# Welcome to the Reinforcement Learning Project

This notebook serves as a quick **guide and orientation** for anyone opening this repository for the first time.
It explains what the project is about, how the files are organized, and how to get started running experiments in **JupyterLab**.



By: Felipe Campoverde

---

## **Important**
### Run the code below before anything else.

In [3]:
"""
Robust bootstrap: make `src/` importable from any notebook location.
Finds the project root by searching for src/rl_capstone/__init__.py.
"""

import sys
from pathlib import Path
from IPython import get_ipython

GREEN = "\033[92m"; YELLOW = "\033[93m"; RED = "\033[91m"; RESET = "\033[0m"

def add_project_src(pkg_name: str = "rl_capstone") -> Path:
    here = Path.cwd()
    for base in [here, *here.parents]:
        marker = base / "src" / pkg_name / "__init__.py"
        if marker.exists():
            src_path = (base / "src").resolve()
            if str(src_path) not in sys.path:
                sys.path.insert(0, str(src_path))  # highest priority
            print(f"{GREEN}[ok]{RESET} using src at: {src_path}")
            return src_path
    raise FileNotFoundError(
        f"Could not locate src/{pkg_name}/__init__.py starting from {here} upwards."
    )

try:
    src_path = add_project_src("rl_capstone")

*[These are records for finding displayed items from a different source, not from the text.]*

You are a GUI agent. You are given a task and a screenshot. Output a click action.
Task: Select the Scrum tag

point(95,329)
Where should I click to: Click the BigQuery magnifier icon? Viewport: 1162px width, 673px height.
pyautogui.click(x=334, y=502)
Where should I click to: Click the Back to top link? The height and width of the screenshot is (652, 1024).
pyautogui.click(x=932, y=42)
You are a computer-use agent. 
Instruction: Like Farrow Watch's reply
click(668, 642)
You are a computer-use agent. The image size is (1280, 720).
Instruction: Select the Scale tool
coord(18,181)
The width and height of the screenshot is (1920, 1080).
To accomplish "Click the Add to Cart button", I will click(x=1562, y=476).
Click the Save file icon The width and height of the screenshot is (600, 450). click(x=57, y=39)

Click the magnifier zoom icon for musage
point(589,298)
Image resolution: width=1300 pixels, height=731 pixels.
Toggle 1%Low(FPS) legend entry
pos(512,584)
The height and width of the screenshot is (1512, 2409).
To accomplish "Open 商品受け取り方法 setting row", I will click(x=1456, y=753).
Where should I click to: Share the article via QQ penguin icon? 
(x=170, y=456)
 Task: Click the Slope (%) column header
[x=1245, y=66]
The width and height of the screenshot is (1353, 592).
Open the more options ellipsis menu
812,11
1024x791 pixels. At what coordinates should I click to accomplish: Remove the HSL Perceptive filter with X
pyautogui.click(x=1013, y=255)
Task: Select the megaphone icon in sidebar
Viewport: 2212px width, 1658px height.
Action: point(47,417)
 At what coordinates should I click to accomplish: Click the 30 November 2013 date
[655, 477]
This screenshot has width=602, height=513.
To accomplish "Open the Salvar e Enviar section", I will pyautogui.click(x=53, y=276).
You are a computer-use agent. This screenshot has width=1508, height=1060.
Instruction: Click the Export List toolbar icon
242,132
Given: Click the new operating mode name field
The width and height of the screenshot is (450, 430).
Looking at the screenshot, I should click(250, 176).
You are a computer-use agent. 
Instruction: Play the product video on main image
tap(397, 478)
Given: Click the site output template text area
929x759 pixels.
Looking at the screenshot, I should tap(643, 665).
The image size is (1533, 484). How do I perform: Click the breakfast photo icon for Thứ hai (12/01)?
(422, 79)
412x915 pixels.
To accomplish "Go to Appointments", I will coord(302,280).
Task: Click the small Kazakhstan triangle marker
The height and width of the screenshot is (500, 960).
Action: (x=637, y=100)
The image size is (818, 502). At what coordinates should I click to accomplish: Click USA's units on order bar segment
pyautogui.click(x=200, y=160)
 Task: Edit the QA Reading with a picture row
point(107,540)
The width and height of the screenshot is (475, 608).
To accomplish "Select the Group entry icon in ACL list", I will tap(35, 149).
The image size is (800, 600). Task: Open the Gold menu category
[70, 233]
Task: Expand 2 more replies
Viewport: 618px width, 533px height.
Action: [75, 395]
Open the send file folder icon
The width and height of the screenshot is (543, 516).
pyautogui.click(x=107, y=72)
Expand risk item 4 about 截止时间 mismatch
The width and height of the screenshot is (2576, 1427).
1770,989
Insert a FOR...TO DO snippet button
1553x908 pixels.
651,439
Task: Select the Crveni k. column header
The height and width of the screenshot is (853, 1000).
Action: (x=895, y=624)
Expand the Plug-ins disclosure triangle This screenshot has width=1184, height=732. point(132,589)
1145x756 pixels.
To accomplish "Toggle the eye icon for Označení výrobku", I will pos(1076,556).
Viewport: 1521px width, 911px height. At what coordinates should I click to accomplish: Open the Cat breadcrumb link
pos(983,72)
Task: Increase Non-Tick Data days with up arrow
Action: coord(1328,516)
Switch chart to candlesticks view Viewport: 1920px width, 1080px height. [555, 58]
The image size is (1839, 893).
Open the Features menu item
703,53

    # Auto-reload edited modules in src/ without manual re-imports
    ip = get_ipython()
    if ip:
        ip.run_line_magic("load_ext", "autoreload")
        ip.run_line_magic("autoreload", "2")

    # Quick smoke test
    from rl_capstone import GridWorld, WorldSettings
    _ = GridWorld(WorldSettings())
    print(f"{GREEN}Environment setup complete!{RESET}")

except Exception as e:
    print(f"{RED}Environment setup failed:{RESET}\n{e}")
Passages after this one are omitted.